Lucas scratched his jaw.
"That’s annoying."
"Why?"
Lucas smirked.
"Because it works."
The projection cycle ended again.
Students stepped out of their grids, talking more loudly than before.
Competition had fully returned to the room.
Lucas leaned against the barrier and looked up toward the observation windows.
"You think they planned this part too?"
Dreyden followed his gaze.
"Probably."
Lucas shook his head.
"They let everyone experiment first."
"Yes."
"Now they’re letting everyone compete."
"Yes."
Lucas let out a slow breath.
"That’s clever."
Dreyden nodded.
"It reveals different weaknesses."
Lucas looked back at the practice circles.

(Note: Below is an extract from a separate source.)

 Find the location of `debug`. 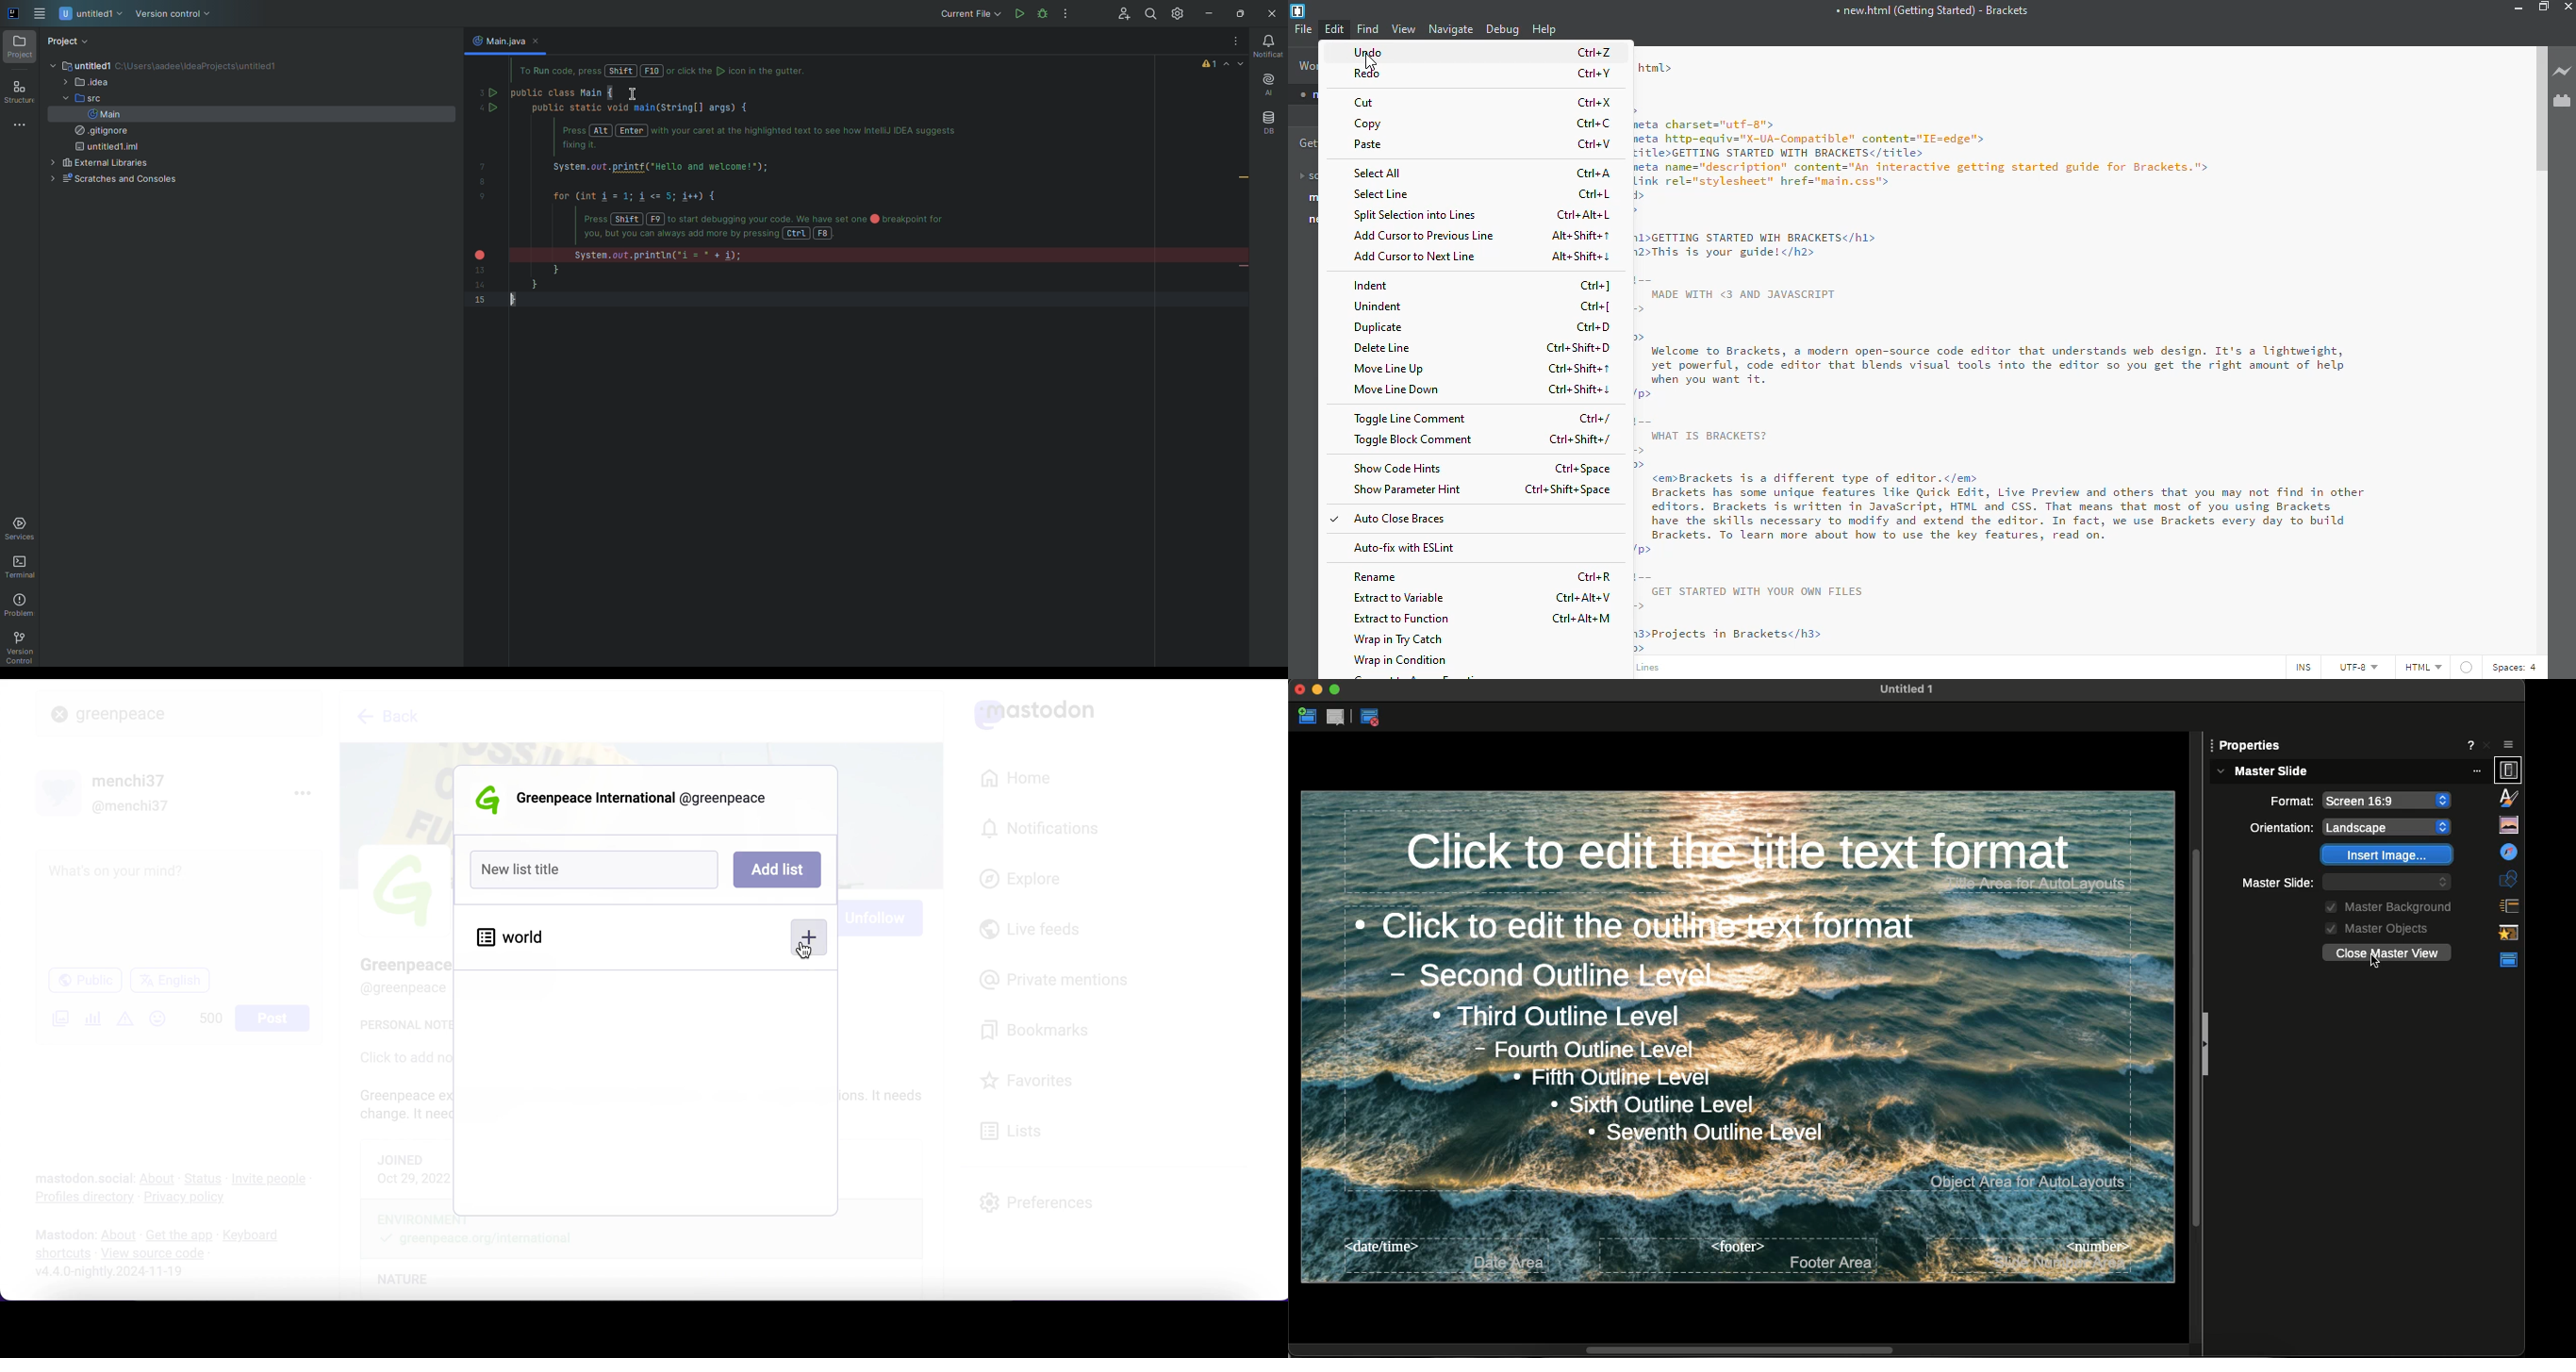

debug is located at coordinates (1502, 29).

Some formations succeeded because they adapted quickly.
Others succeeded because they pushed harder.
Both approaches worked—until someone made a mistake.
Lucas stretched his shoulders.
"You know what the real test is going to be."
Dreyden waited.
Lucas gestured toward the hall.
"When someone pushes too far."
Dreyden nodded.
"Yes."
Lucas stepped back into the projection grid.
"Let’s hope it’s not us."
The hazard lines rose from the floor again.
Around them the training hall buzzed with renewed energy as students tried to prove their methods worked best.
Competition had returned.
And somewhere behind the dark observation windows, the academy watched closely to see who handled the pressure when pride started interfering with adaptation.